Study text:
Sponsored by Jamaican, US-based actress-playwright-producer Debra Ehrhardt and business partner Basil Kong, the competition, What’s Your Story, Jamaica?, has been running, with a minimum of publicity, for the past few months. First held last year, it will be annual, Ehrhardt told The Gleaner.

After surviving the eliminations, the final nine contestants will tell their stories at the Edna Manley College of the Visual and Performing Arts on Sunday starting at 4 p.m. The best story will earn the teller $375,000. The second-prize winner will get $225,000, and the third will get $150,000.

But the other finalists won’t leave empty-handed, Ehrhardt said in an interview just before the semi-finals were held at Drumblair last Sunday. They’ll also be receiving several thousand dollars in cash from the original $1 million in prize money.

Anyone can enter the competition, Ehrhardt said. All they need is a true story that can be told in six minutes or less. Fifteen people entered this year’s contest, which will be judged on the final day by both the audience and a selected panel.

Ehrhardt conceptualised the competition because she believes in people sharing their stories. The stories she heard as she was growing up in Jamaica profoundly influenced her and, in fact, caused her to start writing plays, she said.

Her latest play, Look What Fell Out De Mango Tree, is about a father and daughter relationship and how it affects the daughter’s life. “It’s about the importance of forgiveness and the power of vulnerability,” Ehrhardt said.

The five plays she has written and performed to date are all based on her life experiences. All but the latest one are one-woman shows. She performs in Look What Fell Out De Mango Tree with fellow Jamaican actor, the Juilliard School-trained Christopher Grossett.

It is now being presented as staged readings, one of which was mounted on January 13 for the benefit of the Norman Manley Foundation. It moved a few days later to Tryall, St James.

Data segment:
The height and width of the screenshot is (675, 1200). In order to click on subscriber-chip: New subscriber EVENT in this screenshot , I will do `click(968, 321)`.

Task requirements:
a. According to the article on the storytelling competition, why did Ehrhardt come up with the competition? Answer in one to three sentences.
b. Output the passage of the storytelling competition article that begins at the words "It is now being" and stops after "Tryall, St James.".
c. Answer these questions from the storytelling competition article:
(i) How much will the second-prize winner get?
(ii) How many people entered this year's contest?
(iii) Which actor performs with Ehrhardt in Look What Fell Out De Mango Tree?
The material after the text stands apart from it.

Expected outputs:
a. Ehrhardt came up with the competition because she believes in people sharing their stories. The stories she heard while growing up in Jamaica deeply influenced her and even led her to start writing plays.

b.
It is now being presented as staged readings, one of which was mounted on January 13 for the benefit of the Norman Manley Foundation. It moved a few days later to Tryall, St James.

c.
(i) $225,000.
(ii) Fifteen.
(iii) Christopher Grossett.